4. The tax system discourages insurance policies with higher copayments. (TC: But if copayments are so great, companies today could offer higher-valued benefits along other dimensions, while increasing the copayment rate.)

5. Malpractice suits. This one is true for sure, but put it aside since the problem goes much further.

The most plausible answer is:

6. It is hard to contract in advance for which services should be covered. If you let everything be covered, costs skyrocket. If you allow for “outs,” insurance companies will use these loopholes to cut off high cost patients, thereby eliminating the benefits of insurance.

But why should this be such an insurmountable problem? Why can’t impartial third-party arbitrators arrive at a coverage solution that is reasonably efficient? After all arbitrators settle millions of legal disputes, issues where conflicts of interest could not be more pronounced. Or imagine third-parties that evaluates whether an insurance company covers reasonable expenses or instead screws over its customers?

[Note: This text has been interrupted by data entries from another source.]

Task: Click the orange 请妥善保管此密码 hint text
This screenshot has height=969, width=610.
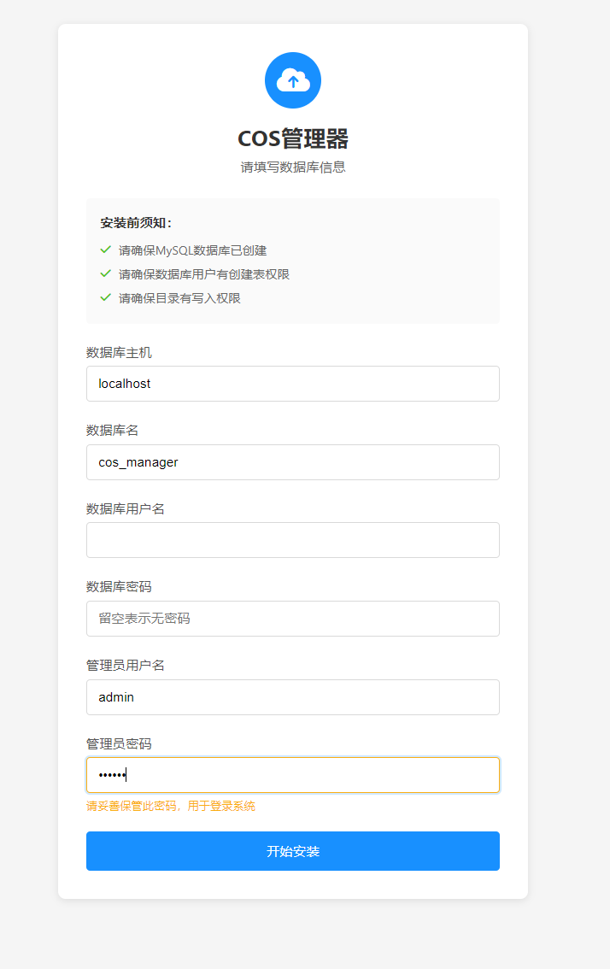Action: [171, 806]
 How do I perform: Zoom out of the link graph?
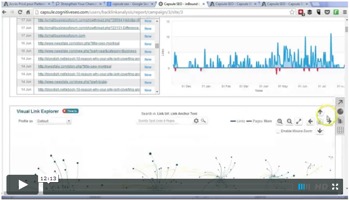tap(289, 121)
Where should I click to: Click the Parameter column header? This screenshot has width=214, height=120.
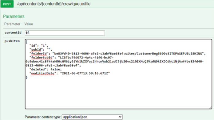[12, 24]
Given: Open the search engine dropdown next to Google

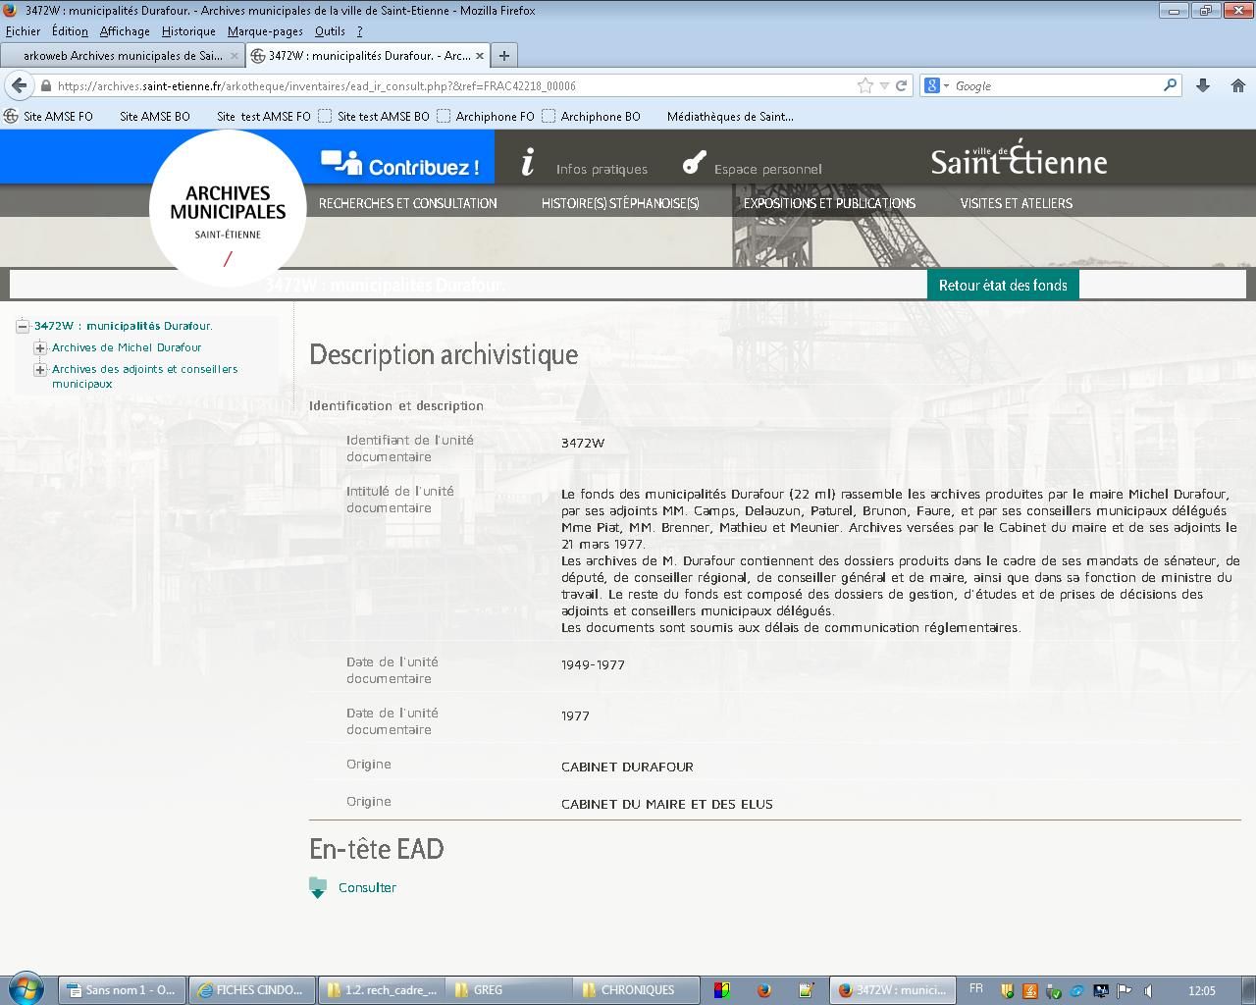Looking at the screenshot, I should 937,85.
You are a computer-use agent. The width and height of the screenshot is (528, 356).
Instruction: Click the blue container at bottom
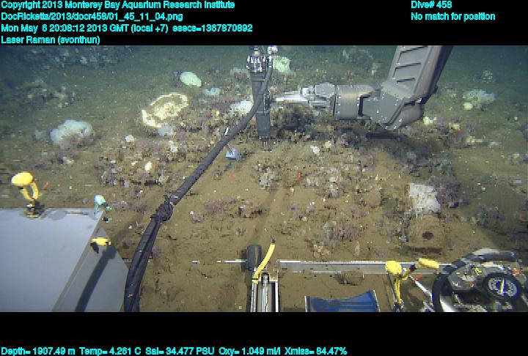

Yes this does mean a cost-monitoring bureaucracy. But surely under all health care systems someone must decide which treatments are worthwhile or not. Why cannot markets allocate this function to the least cost decider? Why does the usual solution — intermediation — appear to be working so badly?

Inquiring minds wish to know. And simply citing the very large role for government in the American system does not do the trick. Here is one Cato account, you can agree with many of the points but it doesn’t answer my question. Here are some broader market-oriented links.

And this is why I find it so hard to come up with a good plan for health care reform. If we don’t understand why private health insurance functions so badly in our mixed system, we won’t understand how to fix things.